[What to produce] Look through the data for the string "text". Copy every line where it is found.
[[ Provided entries, beginning ]]
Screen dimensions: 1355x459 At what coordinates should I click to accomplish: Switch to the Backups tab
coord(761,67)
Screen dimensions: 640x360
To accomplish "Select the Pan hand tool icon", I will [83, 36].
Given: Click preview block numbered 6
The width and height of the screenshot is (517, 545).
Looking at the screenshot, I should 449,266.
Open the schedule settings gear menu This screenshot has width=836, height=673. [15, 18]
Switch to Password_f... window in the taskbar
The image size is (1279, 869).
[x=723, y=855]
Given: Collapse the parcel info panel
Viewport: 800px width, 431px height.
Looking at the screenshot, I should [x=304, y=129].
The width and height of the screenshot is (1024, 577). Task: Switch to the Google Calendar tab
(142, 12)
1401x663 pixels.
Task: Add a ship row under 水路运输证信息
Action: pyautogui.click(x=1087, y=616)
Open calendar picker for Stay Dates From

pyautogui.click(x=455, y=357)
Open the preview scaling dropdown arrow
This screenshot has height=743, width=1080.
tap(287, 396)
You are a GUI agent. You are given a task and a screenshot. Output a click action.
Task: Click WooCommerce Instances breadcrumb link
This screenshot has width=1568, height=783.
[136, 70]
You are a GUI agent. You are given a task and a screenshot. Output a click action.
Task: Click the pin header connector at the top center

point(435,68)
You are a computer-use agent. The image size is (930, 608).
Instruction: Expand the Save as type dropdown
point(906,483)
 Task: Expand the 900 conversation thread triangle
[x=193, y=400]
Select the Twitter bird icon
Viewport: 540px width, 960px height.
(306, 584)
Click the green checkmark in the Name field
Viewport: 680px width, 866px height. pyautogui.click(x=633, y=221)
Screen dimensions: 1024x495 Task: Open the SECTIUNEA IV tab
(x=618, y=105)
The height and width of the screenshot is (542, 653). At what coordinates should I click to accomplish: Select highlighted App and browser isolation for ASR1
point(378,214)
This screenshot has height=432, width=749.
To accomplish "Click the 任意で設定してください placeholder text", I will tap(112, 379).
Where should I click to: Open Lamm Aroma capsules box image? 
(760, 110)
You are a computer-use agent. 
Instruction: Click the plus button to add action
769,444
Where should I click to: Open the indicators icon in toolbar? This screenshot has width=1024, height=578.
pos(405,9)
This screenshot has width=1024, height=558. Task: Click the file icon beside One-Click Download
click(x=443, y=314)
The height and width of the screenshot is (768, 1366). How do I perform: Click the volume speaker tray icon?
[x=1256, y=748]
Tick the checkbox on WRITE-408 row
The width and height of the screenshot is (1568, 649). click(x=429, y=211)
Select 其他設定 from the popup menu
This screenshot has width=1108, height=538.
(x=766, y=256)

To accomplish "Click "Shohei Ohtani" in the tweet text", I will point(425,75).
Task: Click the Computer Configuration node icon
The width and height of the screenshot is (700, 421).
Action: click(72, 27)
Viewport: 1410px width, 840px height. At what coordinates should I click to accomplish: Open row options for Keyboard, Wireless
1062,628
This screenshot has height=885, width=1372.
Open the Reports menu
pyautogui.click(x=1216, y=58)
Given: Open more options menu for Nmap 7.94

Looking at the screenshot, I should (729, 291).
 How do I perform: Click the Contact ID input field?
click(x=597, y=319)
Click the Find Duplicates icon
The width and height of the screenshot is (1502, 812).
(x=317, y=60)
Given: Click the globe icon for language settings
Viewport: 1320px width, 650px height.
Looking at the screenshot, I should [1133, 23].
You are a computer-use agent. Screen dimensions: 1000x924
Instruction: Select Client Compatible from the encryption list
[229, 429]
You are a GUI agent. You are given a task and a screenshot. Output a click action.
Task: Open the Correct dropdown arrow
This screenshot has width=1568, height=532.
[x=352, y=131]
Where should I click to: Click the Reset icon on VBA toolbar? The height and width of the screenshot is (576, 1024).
[[ Provided entries, end ]]
[Reply]
To accomplish "Click the 任意で設定してください placeholder text", I will tap(112, 379).
To accomplish "Click "Shohei Ohtani" in the tweet text", I will point(425,75).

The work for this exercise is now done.